Aufgabe 1:
Wiederhole aus dem Auszug unten den Abschnitt wortgetreu, beginnend bei "Als ich am äußersten" und endend bei "weitem nicht reicht.".
Aufgabe 2:
Wer kommt der erzählenden Person im Auszug unten am äußersten Punkt der Schlucht entgegen?

Auszug:

Đurđevića Tara Bridge nach Canyon Matka, Oraovec, Nordmazedonien – Google Maps
Ich wünschte, wir hätten mehr Zeit. Wie so oft auf dieser Reise, so auch jetzt. Während ich hinter meinem Onkel und Tomek her hechte und trotzig hier und da mal für ein Foto stehen bleibe, schwöre ich mir, wieder zu kommen. Für eine Wanderung zum Beispiel. Oder um von diesem besonderen Ort, einem der schönsten im Land, mehr zu sehen als nur kurz eine Landschaft aus dem Augenwinkel. Ich weiß, wie es sein wird. Ich werde nach Hause kommen, meine Bilder betrachten und denken: es war doch eigentlich schön. Aber nein. Es war nicht schön. Es war zu kurz, zu hektisch. Die Vorzüge einer familiengeführten Gruppenreise einiger Polen mit japanischen Genen.
Als ich am äußersten Punkt der Schlucht ankomme, kommen mir Onkel und Tomek bereits entgegen. „Wir gehen zurück zum Auto.“ Sagen sie. Viel Freude, sage ich. Ich bleibe, seien es nur fünf Minuten. Und das tue ich auch. Auch wenn es bei weitem nicht reicht.

Vorliegende Zeilen:
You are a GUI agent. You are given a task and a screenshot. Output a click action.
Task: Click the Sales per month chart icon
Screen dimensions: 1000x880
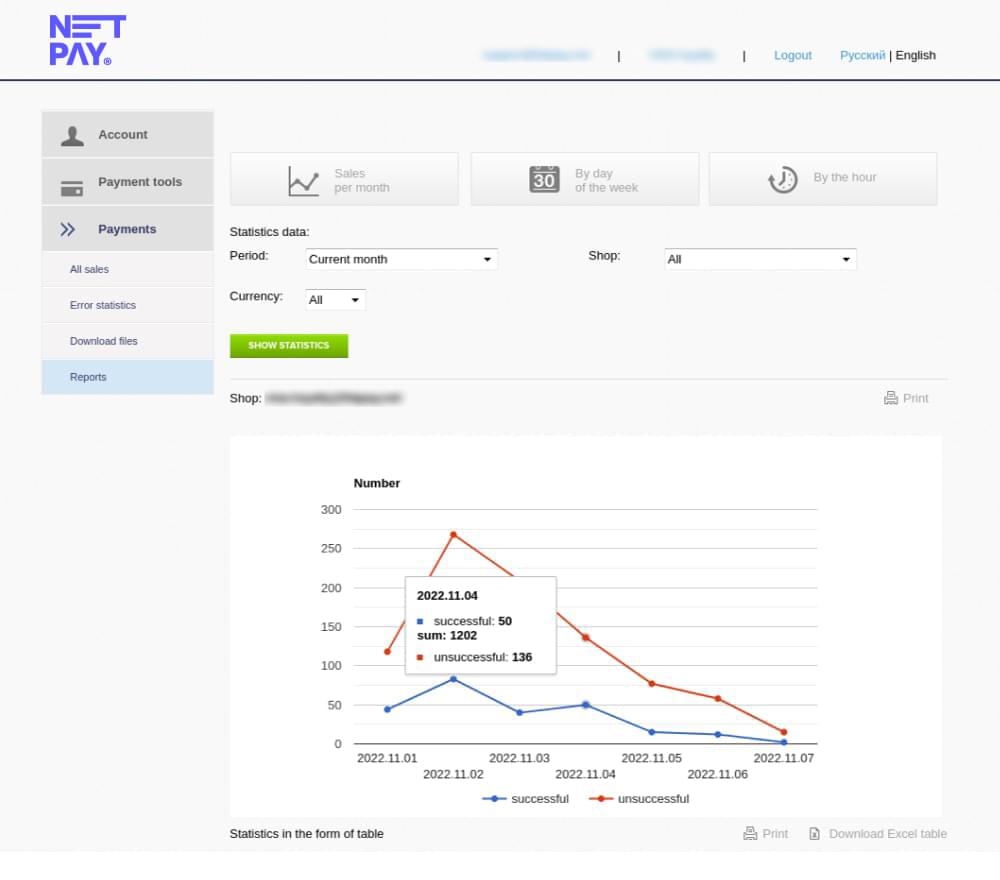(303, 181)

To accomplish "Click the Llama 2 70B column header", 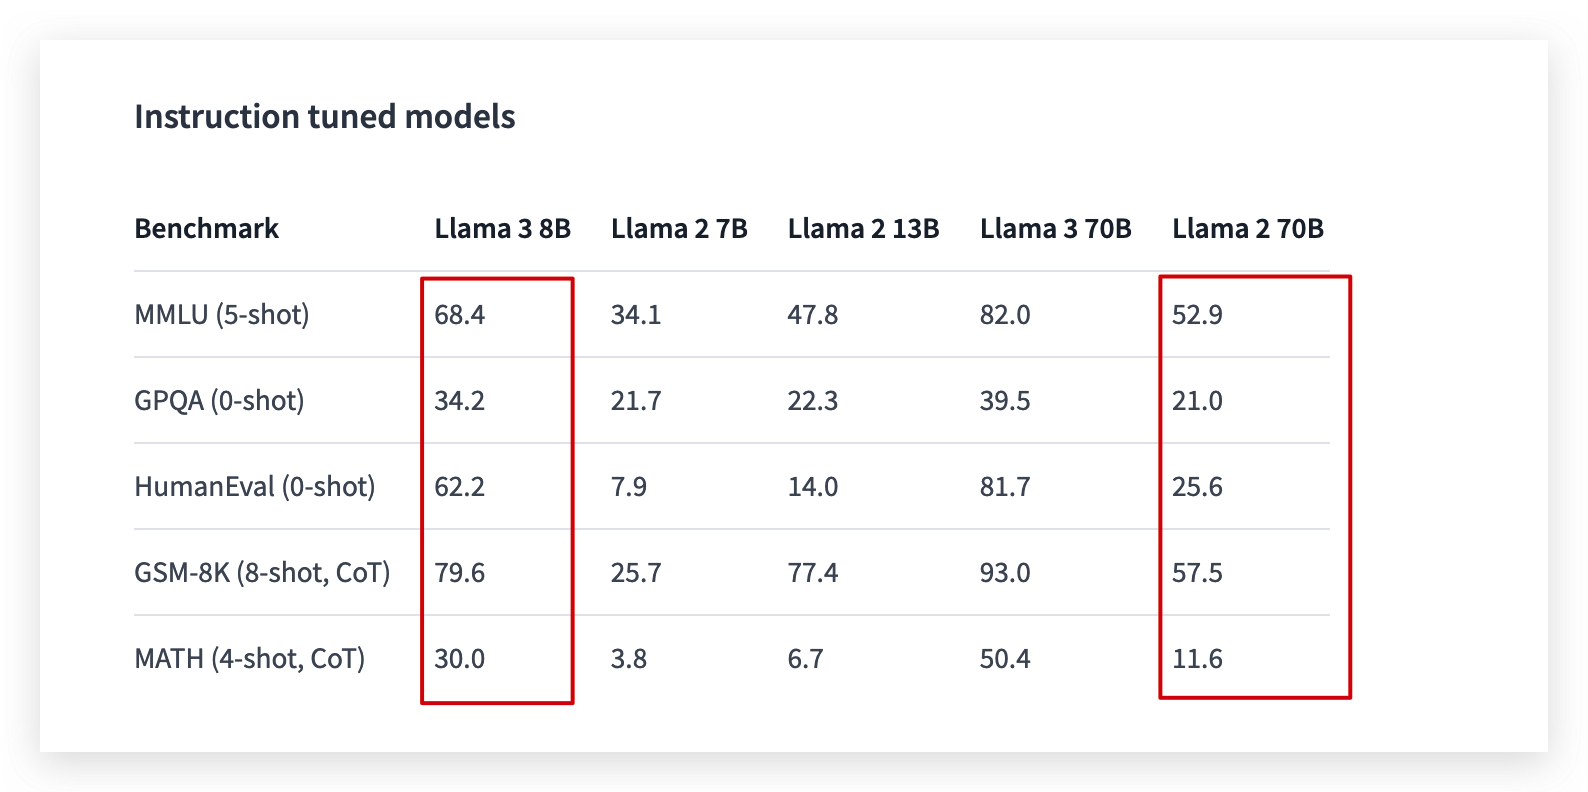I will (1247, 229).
---
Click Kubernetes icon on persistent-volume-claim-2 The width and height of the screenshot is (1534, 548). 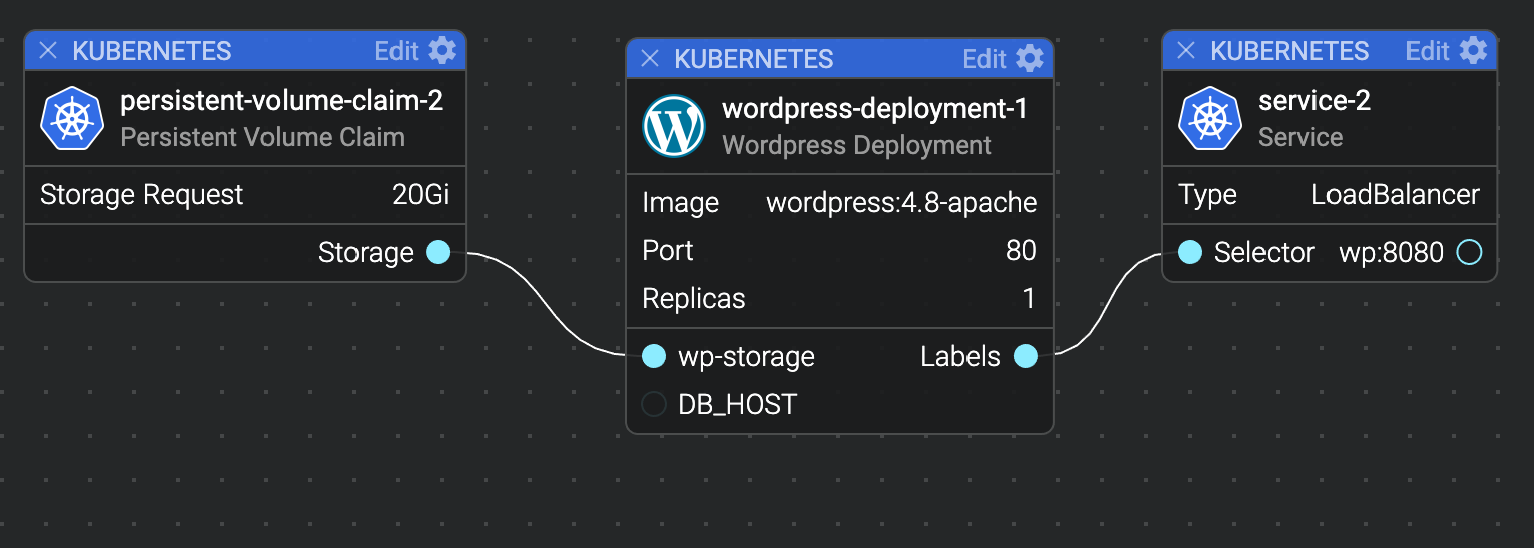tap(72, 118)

Vollständige Antwort 1:
Als ich am äußersten Punkt der Schlucht ankomme, kommen mir Onkel und Tomek bereits entgegen. „Wir gehen zurück zum Auto.“ Sagen sie. Viel Freude, sage ich. Ich bleibe, seien es nur fünf Minuten. Und das tue ich auch. Auch wenn es bei weitem nicht reicht.

Vollständige Antwort 2:
Onkel und Tomek.